Written by Jeffrey P. Greenman and Timothy Larsen (eds) Reviewed By Michael F. Bird

This volume is a partial analysis of the reception-history of Paul’s epistle to the Romans. The aim of the book is to ‘focus on thinkers whose engagement with Romans has been substantial and whose work illuminates wider movements in the church’s theological development’ (15). The various contributors evaluate ancient commentators including Ambrosiaster, Thomas Aquinas, Martin Luther, William Tyndale, John Calvin, John Wesley, Charles Hodge, John William Colenso, and Karl Barth.

The book has certain highlights which are worth mentioning. Gerald Bray commends Ambrosiaster as a sane exegete in an age of allegorical speculation who also possesses an acute awareness of the Jewish background of Romans. Christopher Hall focuses on Chrysostom’s sermons on Romans and topics such as Chrysostom’s synergistic understanding of sin and free will. Pamela Bright combs through Augustine’s many writings and shows how Romans was used to illuminate Augustine’s idea of grace. Aquinas is examined by Steven Boguslawski who detects in Aquinas a fundamental unity of theological and exegetical inquiry in Romans. Timothy George (in probably the best chapter in the volume) narrates the discovery of Luther’s missing manuscript Lectures on Romans in the early 20th century and describes the role of Romans in Luther’s formulation of justification by faith.

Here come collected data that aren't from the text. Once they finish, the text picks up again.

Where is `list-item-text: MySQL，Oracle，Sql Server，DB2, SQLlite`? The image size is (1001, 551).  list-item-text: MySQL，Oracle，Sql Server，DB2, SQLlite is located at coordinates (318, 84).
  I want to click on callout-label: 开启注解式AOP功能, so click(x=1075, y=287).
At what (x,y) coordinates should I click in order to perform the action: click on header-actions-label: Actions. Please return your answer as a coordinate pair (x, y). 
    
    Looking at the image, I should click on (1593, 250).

Jeffrey Greenman attempts to do justice to William Tyndale as an underrated commentator on Romans by highlighting Tyndale’s efforts to reconcile Law and Gospel through Romans. According to David Demson the motif underpinning Calvin’s commentary on Romans is the mercy of God in Christ. Victor Shepherd draws attention to Wesley as one who interpreted Romans as Paul’s attempt to write of the excellency of the gospel. Mark Noll shows how Charles Hodge found in Romans a robust defence of Reformed orthodoxy in the face of New School Presbyterianism. Timothy Larsen spells out how the maverick Anglican Bishop John W. Colenso turned Romans into a manifesto for liberal theology. Finally, John Webster attempts to revive interest in Barth’s Römerbrief as a genuine commentary on Scripture and not purely an exercise in irregular dogmatics or a hermeneutical manifesto by Barth.

Critically speaking the volume would have benefited from the inclusion of Origen, Pelagius and John Locke to name a few as well as at least one or two indigenous Asian, African, or South American commentators. The focus of the volume is in exclusively western commentators. Why the editors chose to include Bishop Colenso over Origen remains a mystery to me. However, in the final analysis the volume successfully lays out how Romans has been read through the centuries and urges contemporary readers of Paul’s letter to consider past attempts of understand Romans instead of simply assuming that recent commentators have a monopoly on exegetical truth.